[ii-04] Suara

459 145 17
                                    

Jake mendaratkan bokongnya di permukaan tanah. Napasnya terengah-engah. Dia menolak berjalan setelah kuseret dua ratus meter jauhnya dari bangkai rusa. Dia haus dan tergoda pada darah binatang. Namun, Jake sadar rasa darah hewan apapun tidak seenak darah manusia. Jika diibaratkan dengan makanan, darah hewan seperti rebusan ramen tanpa penyedap apapun.

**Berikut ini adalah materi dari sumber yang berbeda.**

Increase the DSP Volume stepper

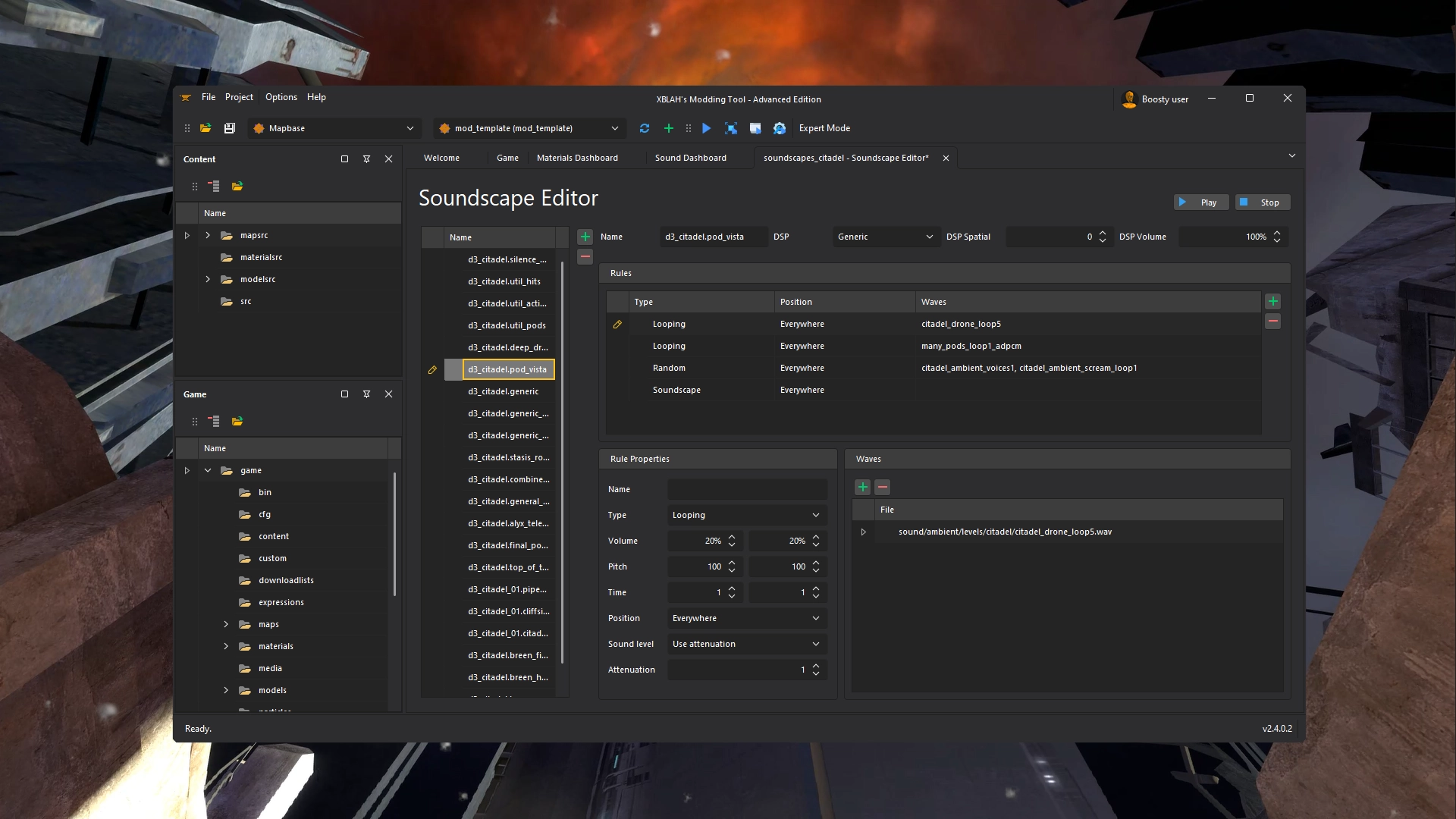coord(1277,233)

Temanku yang baru tidur panjang itu tidak suka mengonsumsi apapun yang tidak enak. Aku tahu karakter manusianya akan terbawa sampai saat ini. Jake tidak suka sesuatu yang setengah-setengah. Dia menuntut semua yang masuk ke dalam mulutnya sangat lezat, termasuk soal darah.

"Boleh aku pergi ke Gapyeong, minum segalon darah sebelum kita melanglang buana?" harap Jake. Tampang memelasnya tidak ampuh untuk mengecohku.

Aku menggelengkan kepala.

Jake masih beruntung. Paling tidak, dia sudah tidur lama. Energinya penuh. Kontras denganku yang hampir enam belas tahun tidak pernah tidur. Bertahan pun mengandalkan minum secara teratur.

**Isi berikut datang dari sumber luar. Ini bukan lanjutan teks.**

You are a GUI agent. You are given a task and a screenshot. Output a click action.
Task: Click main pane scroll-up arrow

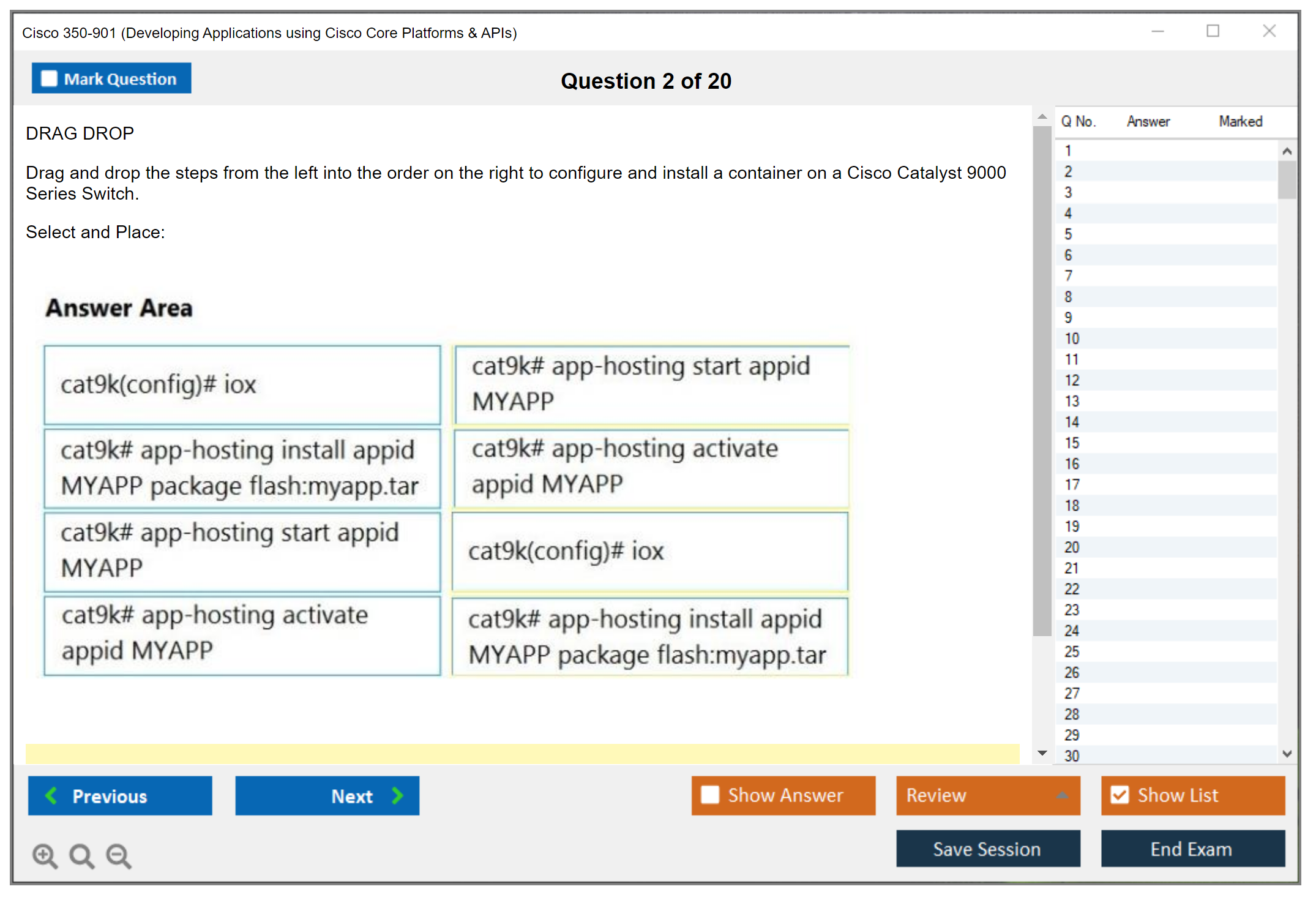1042,116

"Tidak akan pulang sampai kita berhasil menemukan Yuri," tandasku berapi-api.

Jake berguling seperti anak kecil di lantai. Merengek ingin darah. Kulempar sebutir permen lezat ke arahnya, berharap apa yang dia terima bisa merendam dahaganya. Jake tidak bergeming. Kakinya menjuntai ke atas. Dia tidak mau permen darah.

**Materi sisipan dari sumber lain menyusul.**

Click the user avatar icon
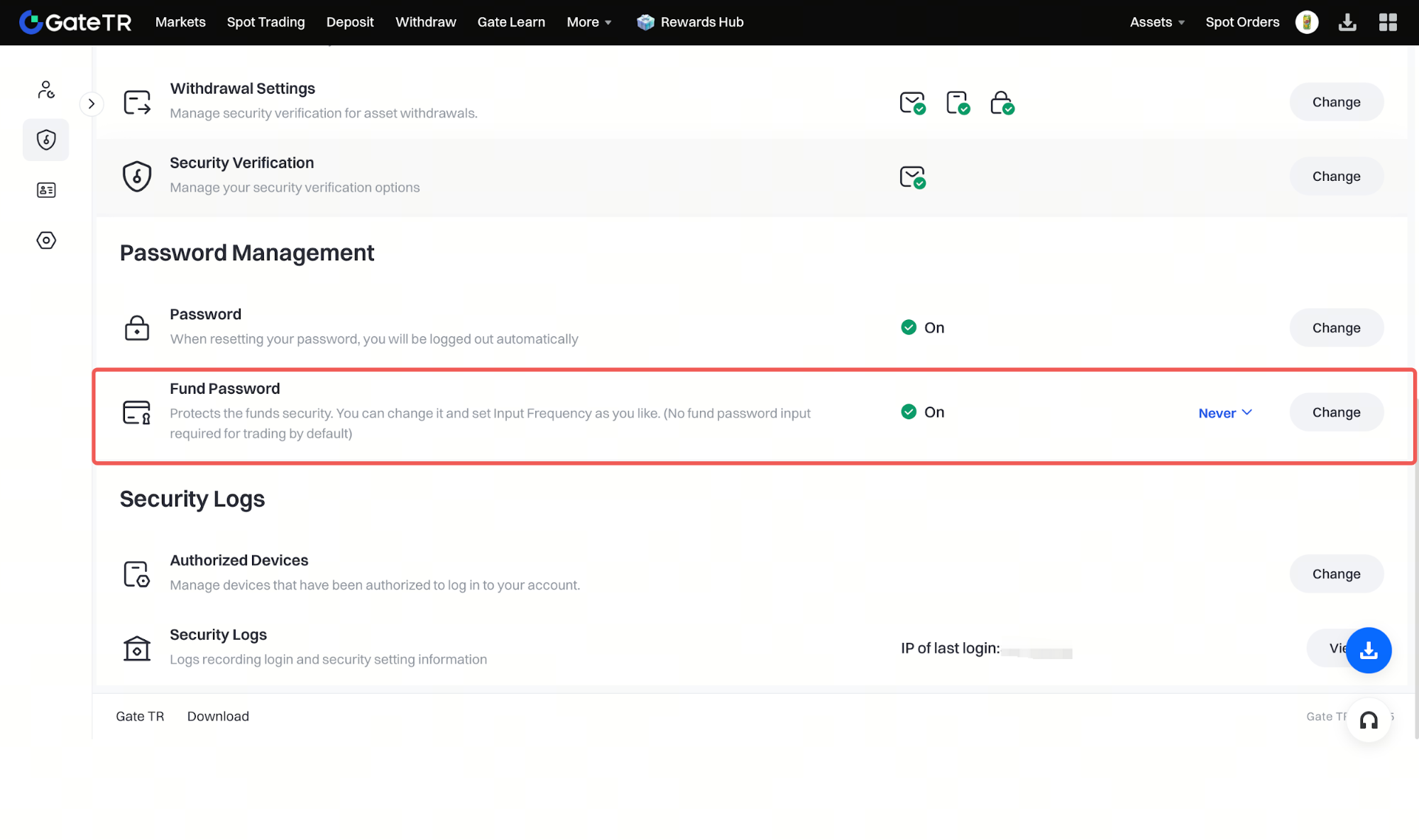Viewport: 1419px width, 840px height. pos(1306,22)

"Aku tinggal bilang pada Ketua Park bahwa kau tidak melaksanakan tugas," kataku dengan nada penuh ancaman.

Vampir tidak bisa pusing, tetapi aku kesulitan berpikir dengan jernih. Terlalu banyak hal yang kukhawatirkan dan belum menemukan jawabannya. Sekarang beban semakin bertambah dengan membawa Jake.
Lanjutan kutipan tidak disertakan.